* [What you are asked to do]
Give back a single figure: the number of lines in the entries below that contain "Android".

* [Data records]
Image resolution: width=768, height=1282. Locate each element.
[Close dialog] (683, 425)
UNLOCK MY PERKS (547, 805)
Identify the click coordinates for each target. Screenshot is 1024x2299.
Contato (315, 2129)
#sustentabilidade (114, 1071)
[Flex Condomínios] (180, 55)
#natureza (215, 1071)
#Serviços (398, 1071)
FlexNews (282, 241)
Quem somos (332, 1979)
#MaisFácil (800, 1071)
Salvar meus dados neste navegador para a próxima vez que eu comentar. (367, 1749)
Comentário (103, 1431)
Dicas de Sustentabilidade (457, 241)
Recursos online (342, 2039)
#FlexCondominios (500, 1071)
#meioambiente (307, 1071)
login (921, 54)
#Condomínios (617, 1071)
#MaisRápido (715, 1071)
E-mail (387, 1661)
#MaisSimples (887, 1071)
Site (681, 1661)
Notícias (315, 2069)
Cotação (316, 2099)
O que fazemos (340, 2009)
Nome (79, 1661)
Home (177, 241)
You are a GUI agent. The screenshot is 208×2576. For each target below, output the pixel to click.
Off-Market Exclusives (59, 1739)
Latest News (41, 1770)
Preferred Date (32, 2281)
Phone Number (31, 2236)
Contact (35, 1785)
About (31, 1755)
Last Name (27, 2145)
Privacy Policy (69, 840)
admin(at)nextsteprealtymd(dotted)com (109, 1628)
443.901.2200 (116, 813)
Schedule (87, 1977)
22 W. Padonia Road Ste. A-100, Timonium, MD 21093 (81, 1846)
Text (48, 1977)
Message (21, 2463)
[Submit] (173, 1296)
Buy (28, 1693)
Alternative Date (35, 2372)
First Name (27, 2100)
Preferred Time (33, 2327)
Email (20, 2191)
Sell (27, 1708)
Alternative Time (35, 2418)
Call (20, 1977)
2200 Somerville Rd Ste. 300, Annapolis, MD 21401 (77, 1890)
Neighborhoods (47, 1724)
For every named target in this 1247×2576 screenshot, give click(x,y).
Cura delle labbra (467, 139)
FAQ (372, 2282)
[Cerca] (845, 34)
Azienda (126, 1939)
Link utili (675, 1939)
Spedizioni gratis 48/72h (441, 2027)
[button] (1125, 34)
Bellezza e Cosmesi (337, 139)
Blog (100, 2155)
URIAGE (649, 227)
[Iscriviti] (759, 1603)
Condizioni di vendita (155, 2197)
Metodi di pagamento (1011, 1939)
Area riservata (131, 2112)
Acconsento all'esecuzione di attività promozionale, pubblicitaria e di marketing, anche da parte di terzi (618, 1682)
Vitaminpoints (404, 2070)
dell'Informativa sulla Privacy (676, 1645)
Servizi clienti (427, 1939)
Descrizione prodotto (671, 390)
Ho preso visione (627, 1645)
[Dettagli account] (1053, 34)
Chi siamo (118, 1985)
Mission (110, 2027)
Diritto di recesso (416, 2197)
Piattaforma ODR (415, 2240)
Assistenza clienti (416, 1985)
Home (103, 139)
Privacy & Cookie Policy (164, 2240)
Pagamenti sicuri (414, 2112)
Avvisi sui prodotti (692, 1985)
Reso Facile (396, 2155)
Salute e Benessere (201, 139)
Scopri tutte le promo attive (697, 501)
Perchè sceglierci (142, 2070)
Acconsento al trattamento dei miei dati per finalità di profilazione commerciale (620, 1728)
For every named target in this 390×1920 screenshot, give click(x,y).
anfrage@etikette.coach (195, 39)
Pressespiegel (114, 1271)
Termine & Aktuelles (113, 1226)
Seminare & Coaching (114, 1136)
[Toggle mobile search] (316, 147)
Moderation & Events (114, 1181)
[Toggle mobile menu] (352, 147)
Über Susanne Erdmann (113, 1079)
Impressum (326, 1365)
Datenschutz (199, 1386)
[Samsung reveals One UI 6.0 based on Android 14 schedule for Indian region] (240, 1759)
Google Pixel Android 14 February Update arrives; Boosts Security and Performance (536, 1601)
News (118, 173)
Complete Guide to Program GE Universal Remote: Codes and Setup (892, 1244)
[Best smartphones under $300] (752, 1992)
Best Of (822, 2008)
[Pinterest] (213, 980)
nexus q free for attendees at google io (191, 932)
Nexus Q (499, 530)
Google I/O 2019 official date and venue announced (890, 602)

* [Answer to this exercise]
2